What's got my Q-tips in a knot is foundation. What, pray tell, is the secret to buying the right shade? 
Over the course of 35 years, I've gradually worked my way down from the deep tan I really wanted -- until I realized the idea was to MATCH my skin tone and cover up the odd pimple or dark patch.
It makes sense, but that doesn't make it easy.

My skin tone is white white, but nobody sells that or the shade my husband keeps suggesting, prison pallor. Ivory? There's plenty of it, but it isn't quite right.
I thought a change of scenery might help. So, I went outside. As everyone knows, the best possible place to put makeup on is in your car's rear-view mirror on a sunny day. Kind of a combo indoor/outdoor lighting effect that serves you from morning through evening. It's a wonder Maybelline or Hyundai haven't caught on yet.
So, anyway, I was out in the car the other day, shortly before noon, and thought I would nail it for sure. My makeup would be sensational for lunch at the Ramada.
I carefully shook the bottle, opened it and wiped my finger across the top. But as I dragged my finger across my cheek (at an upward angle, of course), I was stunned ... it was three shades darker than my skin.
I looked at the bottle, squinting as I held the label to my eyeball. 
Bare Nude.
Bare nude??
How much lighter a shade can there be than Bare Nude?
I don't get it.
Unless, of course ... it's Transparent Invisible.
That might just be the shade for me.
But what do I know? ... I got the M&M sorting gift.

Sunday, January 17, 2010

Just a quick one

It's worth mentioning that our Rotary Club learned recently how much was dropped in Geneva's Salvation Army kettles on Christmas Eve Day, when club members were ringing the bells.
The total for four sites was $4,300 — up from the previous year's $2,800.
There are all sorts of economic extrapolations that could be drawn by anyone in the mood. Mine is more social than economic: In bad times, good people are still aware that others are worse off — and they're willing to do something about it.
Way to go, Geneva!

Monday, January 11, 2010

Lying and laptops and cats .. Oh my!

You know how, on sit-coms, the husband can always tell when the wife has used his razor? And he's not exactly happy about it?

That sort of sharing has been on my mind ever since my 19-month-old laptop died last week.

(Please join me in a moment of silence for everything that wasn't backed up.)

So, I've been using my son's MacBook, which he left behind while visiting his girlfriend. Mind you, deciding to let me use was touch and go.

But I filled out the requisite forms and answered a battery of questions, only stumbling over the one that should have been easiest.

"What happened to yours?" he texted.

"Um ..." I thought, unsure whether he'd let me use his if I told him the truth: "I really don't know."

So, I lied:

"I threw it at the cat because she wouldn't quit licking her incision from being spayed."

"You threw your computer at Ollie? Seriously?" he replied. "That makes me very nervous."

Hmm .. I hadn't pegged him for the gullible one.

"No, I was just going for the laugh. It was just some stupid Windows thing," I explained, without explaining.

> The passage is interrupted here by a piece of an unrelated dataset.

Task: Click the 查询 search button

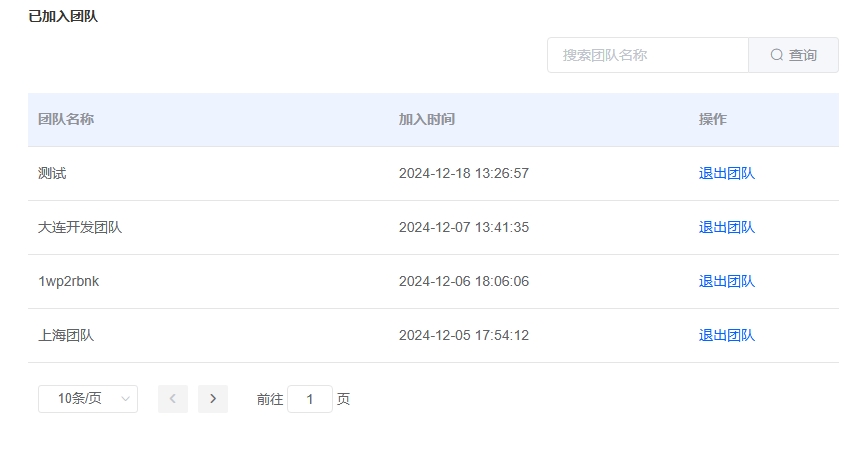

"You really had me scared, but good one," he texted before cutting to the chase: "What are the chances of the same thing happening to mine?"

Windows problem on a Mac?

I was fairly safe, but I threw in a carrot just to be sure: "And I promise I won't snoop."

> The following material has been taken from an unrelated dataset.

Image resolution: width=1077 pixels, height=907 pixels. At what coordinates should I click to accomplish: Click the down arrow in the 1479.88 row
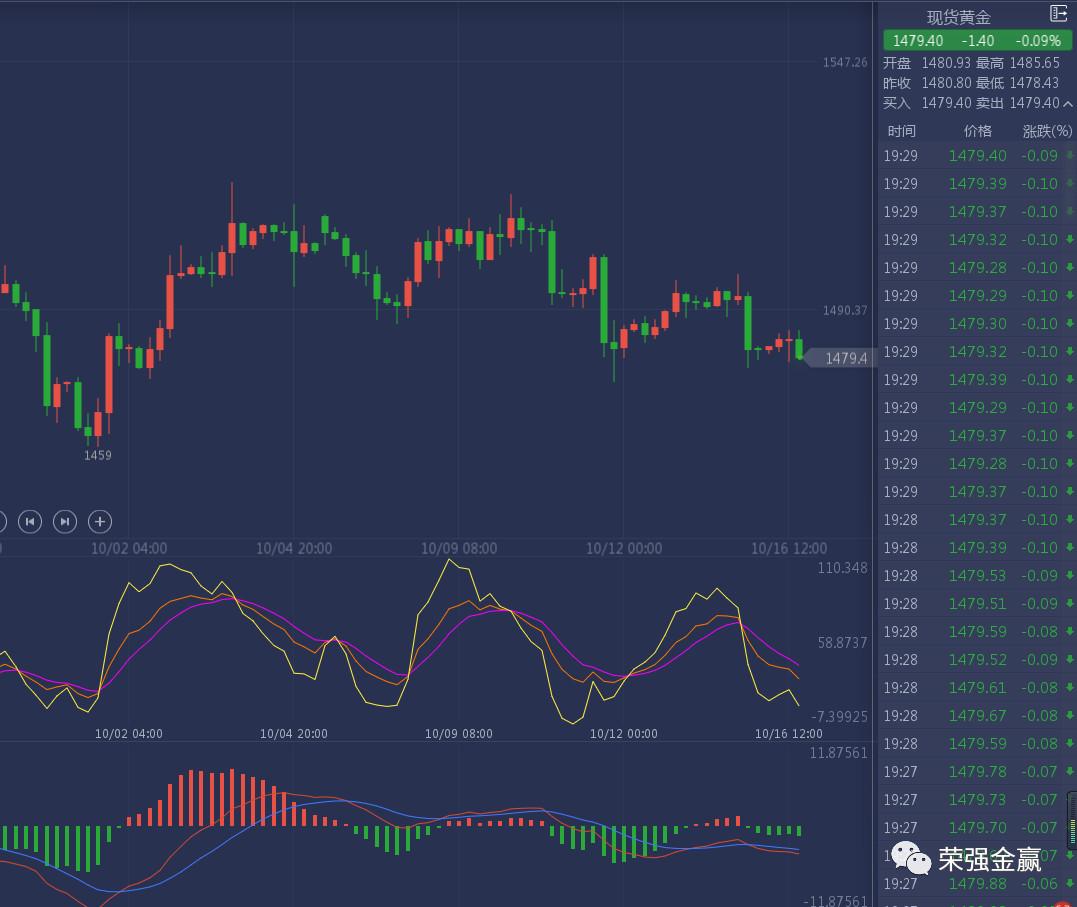coord(1069,883)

Sold! (er ... loaned) to the woman who can't keep her story straight.

So, I've been plugging away on the MacBook for several days now, trying to leave no tell-tale signs that will annoy him.

No full trash cans.

No downloads overflowing from their folder.

No cookies that will dog him until the end of his days.

It's been harder, though, to stop myself from bookmarking sites; downloading another search engine; or reorganizing the desktop so it feels more like home.

I've managed so far.

If Ollie can just resist licking herself, I'm all set.